Slope, Normal Force, and Gravity
What causes an object to slide down a hill? Gravity, as we all know. How fast does it slide down the hill? That is determined by two things: the slope of the hill and how hard the object "pushes" against the hill.
The force of gravity is always directed straight down, toward the center of the Earth. Near the surface of the Earth the magnitude of the force of gravity is about 9.8 ms2. The slope of the hill determines how much of that force is "effective" in inducing the object to move: The steeper the hill (equivalently, the bigger the slope) the greater the component of the gravitational force which is causing the object to slide. Similarly, the slope of the hill determines how hard the object pushes down onto the hill: The gentler the hill (equivalently, the smaller the slope) the harder the object pushes on the ground, and so the harder it is to move the object.

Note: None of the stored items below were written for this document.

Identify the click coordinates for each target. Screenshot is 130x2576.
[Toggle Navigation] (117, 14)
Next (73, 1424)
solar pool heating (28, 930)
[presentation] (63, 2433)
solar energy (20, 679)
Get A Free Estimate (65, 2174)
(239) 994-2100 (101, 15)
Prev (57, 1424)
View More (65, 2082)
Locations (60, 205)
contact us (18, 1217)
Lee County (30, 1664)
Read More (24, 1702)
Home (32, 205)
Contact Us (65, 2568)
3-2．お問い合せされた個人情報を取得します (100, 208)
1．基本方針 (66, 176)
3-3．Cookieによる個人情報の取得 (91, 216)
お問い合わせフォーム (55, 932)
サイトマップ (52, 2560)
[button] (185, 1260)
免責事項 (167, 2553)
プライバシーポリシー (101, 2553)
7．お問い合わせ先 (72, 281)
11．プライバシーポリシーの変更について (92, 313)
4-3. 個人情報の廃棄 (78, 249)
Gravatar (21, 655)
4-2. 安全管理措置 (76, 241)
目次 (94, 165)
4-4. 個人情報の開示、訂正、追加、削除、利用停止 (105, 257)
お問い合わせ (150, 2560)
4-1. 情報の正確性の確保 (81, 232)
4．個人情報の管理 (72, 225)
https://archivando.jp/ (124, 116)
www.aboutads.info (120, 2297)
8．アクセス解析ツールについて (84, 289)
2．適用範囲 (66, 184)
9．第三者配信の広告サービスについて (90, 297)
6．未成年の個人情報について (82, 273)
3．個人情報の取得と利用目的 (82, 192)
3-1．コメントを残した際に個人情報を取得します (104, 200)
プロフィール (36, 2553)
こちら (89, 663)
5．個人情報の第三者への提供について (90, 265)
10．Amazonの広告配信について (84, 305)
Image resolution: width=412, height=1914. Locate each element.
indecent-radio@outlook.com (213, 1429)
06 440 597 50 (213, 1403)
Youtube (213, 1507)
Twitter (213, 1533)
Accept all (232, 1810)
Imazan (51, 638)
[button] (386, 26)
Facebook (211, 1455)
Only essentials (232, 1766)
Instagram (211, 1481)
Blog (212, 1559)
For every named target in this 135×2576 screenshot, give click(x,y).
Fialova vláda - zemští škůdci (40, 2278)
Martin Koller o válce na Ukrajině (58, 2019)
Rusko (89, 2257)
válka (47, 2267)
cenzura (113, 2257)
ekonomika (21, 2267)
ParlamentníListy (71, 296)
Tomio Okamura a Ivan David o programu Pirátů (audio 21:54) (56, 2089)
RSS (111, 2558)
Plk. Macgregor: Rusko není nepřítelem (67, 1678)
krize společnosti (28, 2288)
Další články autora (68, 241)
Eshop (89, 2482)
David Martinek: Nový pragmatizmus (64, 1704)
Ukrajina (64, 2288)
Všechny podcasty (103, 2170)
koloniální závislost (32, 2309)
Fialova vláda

These two parts are normally called the tangential and normal components of gravity, where "tangential" means "parallel to the hill" and "normal" means "perpendicular to the hill". The demonstration below illustrates how these components act on an object (in this example, a box) sliding down a hill.
Use the slider to change the slope of the hill. Observe that when the slope is small, the tangential component of gravity is small, while the normal component is large. Together, these mean that the object is less likely to slide, or at least will only slide slowly. Conversely, when the slope is large, the object will slide easily, as the force holding it back - the normal component of gravity - is small, while the force causing it to slide—the tangential component—is large.